■ Exercise directions
Please copy out, word for word, everything in the data below from the line containing "has width=1400, height=846." down to the line containing "more options is", including both of those lines.

── Exercise data ──

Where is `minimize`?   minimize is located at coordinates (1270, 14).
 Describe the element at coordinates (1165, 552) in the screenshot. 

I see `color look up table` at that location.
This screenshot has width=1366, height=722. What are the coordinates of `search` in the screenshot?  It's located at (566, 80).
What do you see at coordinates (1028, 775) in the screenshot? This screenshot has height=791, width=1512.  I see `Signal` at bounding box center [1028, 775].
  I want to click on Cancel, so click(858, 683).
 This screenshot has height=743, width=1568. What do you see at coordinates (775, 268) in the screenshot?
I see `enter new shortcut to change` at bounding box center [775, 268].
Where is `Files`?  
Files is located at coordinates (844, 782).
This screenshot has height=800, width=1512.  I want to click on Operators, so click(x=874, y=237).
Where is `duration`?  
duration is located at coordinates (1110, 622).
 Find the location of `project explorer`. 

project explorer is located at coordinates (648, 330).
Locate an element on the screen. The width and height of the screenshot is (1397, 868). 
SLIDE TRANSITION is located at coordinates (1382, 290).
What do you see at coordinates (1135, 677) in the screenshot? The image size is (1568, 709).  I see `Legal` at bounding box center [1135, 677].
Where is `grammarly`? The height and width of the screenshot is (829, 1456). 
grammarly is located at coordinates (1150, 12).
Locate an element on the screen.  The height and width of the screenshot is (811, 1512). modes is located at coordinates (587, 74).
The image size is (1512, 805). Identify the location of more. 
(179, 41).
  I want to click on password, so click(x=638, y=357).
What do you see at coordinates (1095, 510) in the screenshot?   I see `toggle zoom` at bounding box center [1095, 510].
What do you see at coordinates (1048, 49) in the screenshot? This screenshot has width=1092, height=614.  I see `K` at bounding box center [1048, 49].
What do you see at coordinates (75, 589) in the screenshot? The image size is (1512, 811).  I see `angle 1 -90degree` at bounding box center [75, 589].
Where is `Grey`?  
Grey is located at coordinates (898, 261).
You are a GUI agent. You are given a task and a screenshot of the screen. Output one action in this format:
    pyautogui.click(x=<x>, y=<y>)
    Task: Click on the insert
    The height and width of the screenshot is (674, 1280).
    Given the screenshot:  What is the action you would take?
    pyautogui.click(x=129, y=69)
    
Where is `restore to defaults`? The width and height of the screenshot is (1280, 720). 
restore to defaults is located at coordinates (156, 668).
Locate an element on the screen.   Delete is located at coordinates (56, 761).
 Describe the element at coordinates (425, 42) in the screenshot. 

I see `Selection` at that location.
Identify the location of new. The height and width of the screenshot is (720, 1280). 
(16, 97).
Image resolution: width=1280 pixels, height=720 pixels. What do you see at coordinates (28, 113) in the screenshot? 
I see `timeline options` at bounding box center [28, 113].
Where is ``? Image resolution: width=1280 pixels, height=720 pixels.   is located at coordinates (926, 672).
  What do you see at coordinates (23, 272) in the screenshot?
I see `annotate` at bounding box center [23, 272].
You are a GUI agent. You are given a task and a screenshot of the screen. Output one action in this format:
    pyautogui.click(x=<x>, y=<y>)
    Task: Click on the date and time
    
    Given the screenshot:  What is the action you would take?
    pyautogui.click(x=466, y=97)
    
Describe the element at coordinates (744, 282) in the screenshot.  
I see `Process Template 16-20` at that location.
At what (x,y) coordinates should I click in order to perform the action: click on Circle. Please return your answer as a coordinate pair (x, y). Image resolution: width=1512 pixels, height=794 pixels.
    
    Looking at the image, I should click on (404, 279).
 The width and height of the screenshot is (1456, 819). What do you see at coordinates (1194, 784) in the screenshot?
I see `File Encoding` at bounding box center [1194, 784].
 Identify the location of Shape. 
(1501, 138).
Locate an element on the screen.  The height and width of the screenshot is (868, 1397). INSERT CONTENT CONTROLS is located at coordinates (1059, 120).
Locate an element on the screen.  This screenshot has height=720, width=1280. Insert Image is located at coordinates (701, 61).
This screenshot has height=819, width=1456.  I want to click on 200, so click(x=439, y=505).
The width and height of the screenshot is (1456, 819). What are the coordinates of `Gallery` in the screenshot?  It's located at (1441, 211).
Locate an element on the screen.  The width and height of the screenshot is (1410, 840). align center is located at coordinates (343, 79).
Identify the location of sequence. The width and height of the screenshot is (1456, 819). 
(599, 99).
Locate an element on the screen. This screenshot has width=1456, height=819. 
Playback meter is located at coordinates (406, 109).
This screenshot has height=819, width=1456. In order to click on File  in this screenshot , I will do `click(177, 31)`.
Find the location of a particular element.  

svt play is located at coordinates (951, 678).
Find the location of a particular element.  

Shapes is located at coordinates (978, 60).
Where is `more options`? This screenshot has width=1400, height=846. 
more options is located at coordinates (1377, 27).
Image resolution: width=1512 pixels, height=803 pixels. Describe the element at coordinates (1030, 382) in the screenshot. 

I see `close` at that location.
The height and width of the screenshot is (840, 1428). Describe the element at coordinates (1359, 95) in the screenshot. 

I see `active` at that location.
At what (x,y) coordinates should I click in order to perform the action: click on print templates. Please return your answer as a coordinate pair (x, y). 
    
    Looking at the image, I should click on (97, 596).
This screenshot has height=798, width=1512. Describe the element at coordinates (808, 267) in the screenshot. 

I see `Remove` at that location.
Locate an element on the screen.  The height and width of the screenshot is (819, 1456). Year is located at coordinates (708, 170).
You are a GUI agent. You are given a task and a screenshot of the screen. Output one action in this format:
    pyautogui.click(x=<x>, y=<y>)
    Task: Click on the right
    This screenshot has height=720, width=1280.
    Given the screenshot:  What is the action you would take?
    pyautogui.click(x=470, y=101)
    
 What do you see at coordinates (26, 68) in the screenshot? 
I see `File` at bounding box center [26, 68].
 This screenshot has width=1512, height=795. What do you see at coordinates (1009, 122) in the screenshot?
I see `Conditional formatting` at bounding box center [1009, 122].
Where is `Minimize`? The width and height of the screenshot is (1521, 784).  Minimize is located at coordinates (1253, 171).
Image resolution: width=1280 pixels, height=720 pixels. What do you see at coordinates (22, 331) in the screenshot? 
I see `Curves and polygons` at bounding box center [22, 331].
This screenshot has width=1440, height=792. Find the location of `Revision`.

───

■ Task output
Where is `more options`? This screenshot has width=1400, height=846. 
more options is located at coordinates (1377, 27).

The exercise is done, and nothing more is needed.